千尋の 底に落ちたる 馬鹿どもの 面に浴びせる ゆばりの煮え湯
*これは厳しいですね。獅子は千尋の谷底に我が子を落とすという言葉がありますから、どんな人が詠んだかはわかるでしょう。
「尋」は長さの単位で、古代中国では一尋は八尺ですが、日本では六尺に当たります。六尺は約1.8mですから、千尋がどれくらいかはわかりますね。まあ、千丈と同じで、とても長いという意味です。
「ゆばり」とは、「小便」のことだから、「ゆばりの煮え湯」がどういうものかはわかるでしょう。相変わらず、獅子は細かい文法など気にせず、頭から槌で殴ってくるような歌を詠みます。
こういうことをする人を、わたしは知っていますよ。獅子の星でも熱い人だ。人間の馬鹿のために、厳しいなどというものではないことをしてくれる。ひん曲がった根性を叩き直すために、あらゆることをしてくれます。
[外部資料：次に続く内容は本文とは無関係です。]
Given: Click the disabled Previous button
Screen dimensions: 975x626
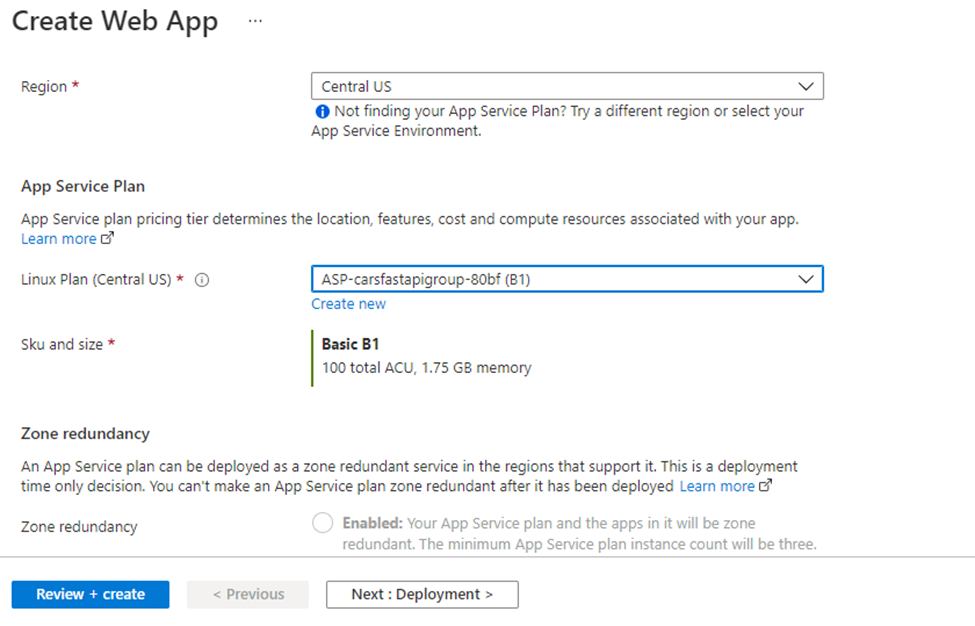Looking at the screenshot, I should click(247, 594).
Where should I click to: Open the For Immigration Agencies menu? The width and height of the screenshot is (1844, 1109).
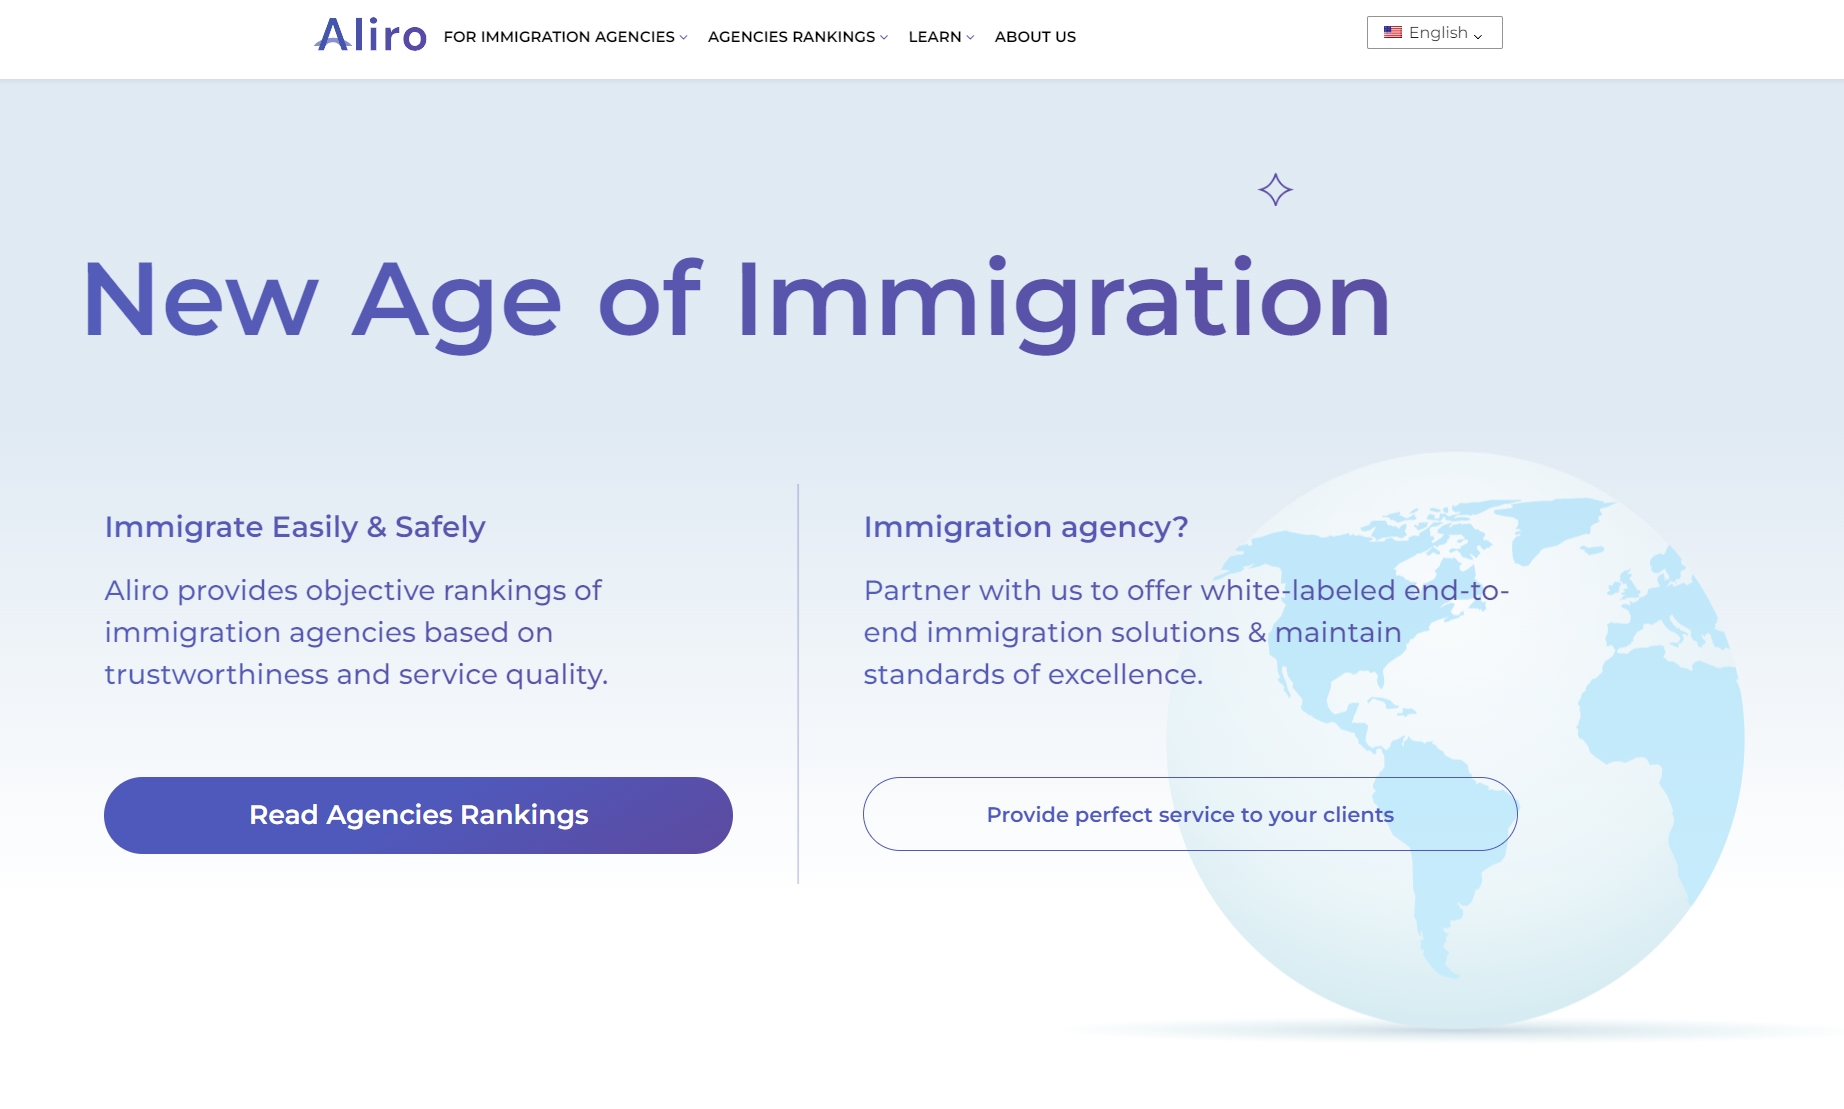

それはもう、千尋の谷底に落とされて呻きあえいでいる馬鹿の顔に、煮えた小便のようなものをひっかけるなんてことは、すぐにやってくれます。むごいですね。
人間は、イエスのような甘くてやさしい愛ばかりが、神の愛だと思っているようだが、それは、甘い甘い。非情ということを、愛でやってくれる、厳しい存在もたくさんいるのです。それくらいやらないと、馬鹿者の根性というのは直らない。
いつまでも、馬鹿なことをやって人をだましていれば、自分が得できると思い込んでいるような馬鹿を、愛の道に目覚めさせるには、苦労とか苦悩とかいうものではない試練を食わさねばならないのだ。
阿呆は心底震えるでしょう。
愛を甘いものだと思い込んで、そういう甘い愛をことごとく攻撃して滅ぼしてしまえば、こういう激しく厳しい獅子がやって来るのです。
鞭とか獅子とかいう言葉を、愛の一つの姿を現す言葉として、覚えておきなさい。自分のために、涙も流さずあざけるように吠えながら、人間の馬鹿を鞭で翻弄してくれる愛があるのです。そういう目に自分が合うときは、獅子が来たと言えばよい。
これから、そういうことはたぶん、たくさんあることでしょう。